Factors That Affect How Your Watermark Looks
Not all watermarks behave the same across every document. Several variables change the result:
| Factor | Why It Matters |
|---|---|
| Word version | The Design tab layout and available presets differ between Word 2010, 2016, 2019, and Microsoft 365 |
| Document template | Some templates use custom headers that can conflict with or obscure watermarks |
| Page orientation | Diagonal text watermarks read differently on landscape vs. portrait pages |
| Print settings and printer | Some printers don't render light watermarks well — washout settings may need adjustment |
| Image resolution | Low-res logos look blurry when stretched across a full page in washout mode |
| Section breaks | Documents with multiple sections may require applying the watermark per-section individually |
Section Breaks and Multi-Section Documents
This is where watermarks get more nuanced. If your document uses section breaks — common in reports, contracts, or documents with mixed page orientations — the watermark applied through the Design menu may not automatically carry across all sections.
Each section has its own header, and watermarks live in headers. When sections are unlinked from each other (which happens when you manually override the header in one section), the watermark won't propagate automatically. You'd need to paste or recreate it in each section's header manually.
For most single-section documents — a standard letter, a one-format report, a form — this isn't an issue at all. It only surfaces in more complex layouts.
Image Watermarks: What to Expect 🖼️
When using a picture watermark, Word applies a washout effect by default, which lightens the image so body text remains readable.

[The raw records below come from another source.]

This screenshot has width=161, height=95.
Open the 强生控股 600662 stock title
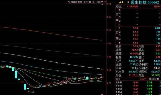[145, 2]
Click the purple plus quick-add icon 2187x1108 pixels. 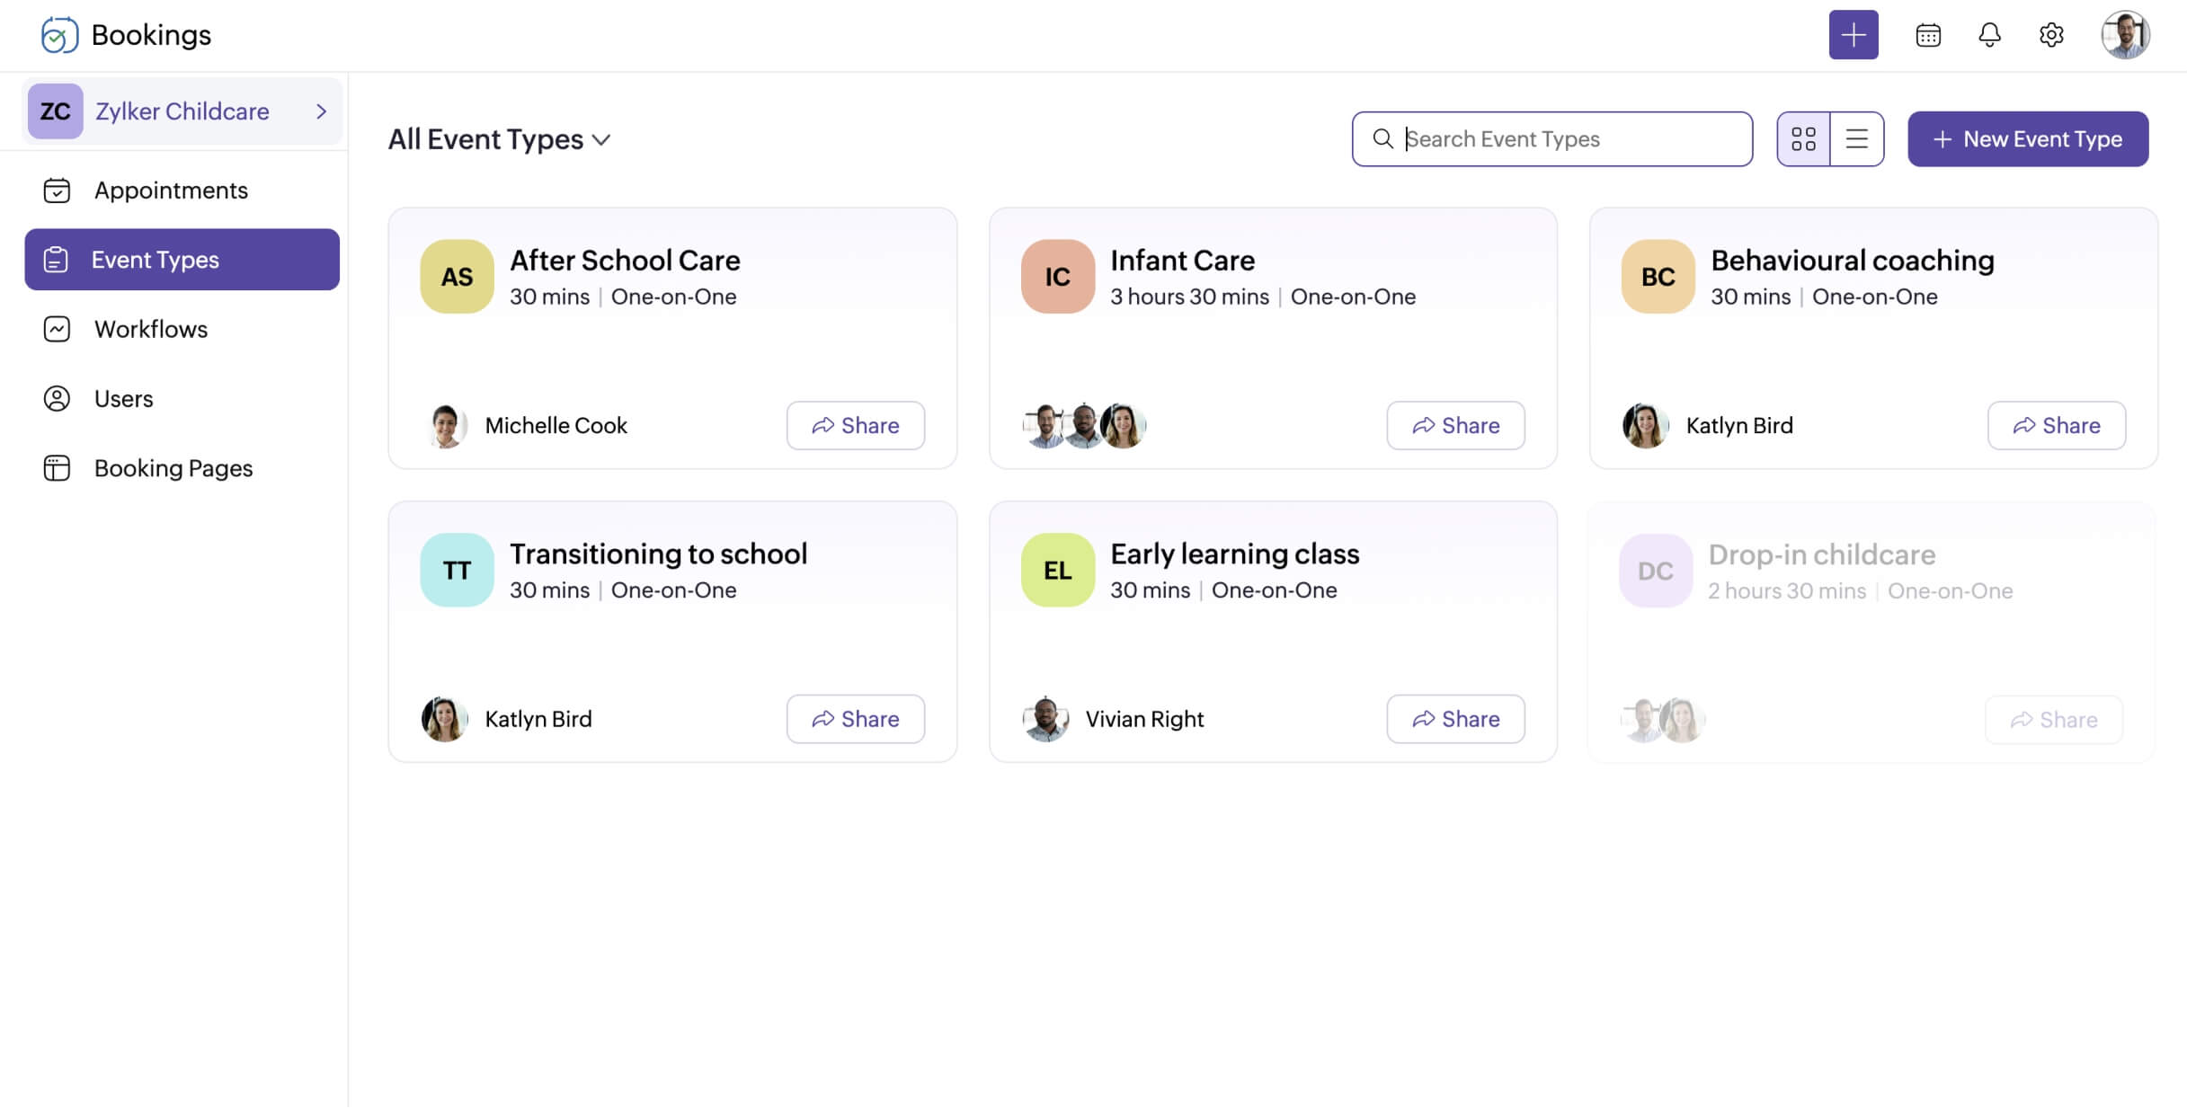click(1853, 35)

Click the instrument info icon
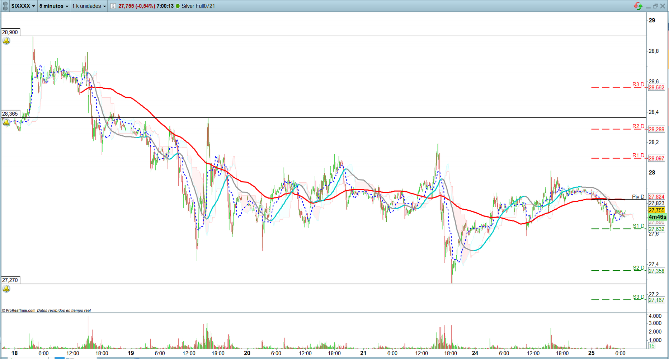pyautogui.click(x=113, y=6)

You can turn off washout if you want a darker, more visible background image, but this typically makes the document harder to read.
Image format matters too — PNG files with transparent backgrounds generally produce cleaner watermarks than JPEGs, especially for logos with white or colored backgrounds. A JPEG logo might show a visible white rectangle around it rather than blending into the page.
What Changes Between Word Versions
| Version | Watermark Location |
|---|---|
| Word 2010 | Page Layout tab → Page Background group |
| Word 2013–2019 | Design tab → Page Background group |
| Microsoft 365 | Design tab → Page Background group |
| Word for Mac | Design tab (same as Windows in recent versions) |
| Word Online | Limited — desktop app recommended for full control |
The core feature works the same across modern desktop versions; the differences are mostly where to find it in the ribbon and some refinements to the Custom Watermark dialog.
The Variable That Matters Most
Understanding how watermarks work in Word is straightforward. What varies is how your specific document is structured — whether it has section breaks, how your template handles headers, which version of Word you're running, and whether the watermark needs to appear only on certain pages rather than throughout the entire document. Those details determine whether the one-click built-in method is all you need, or whether you'll need to go deeper into header editing and section management.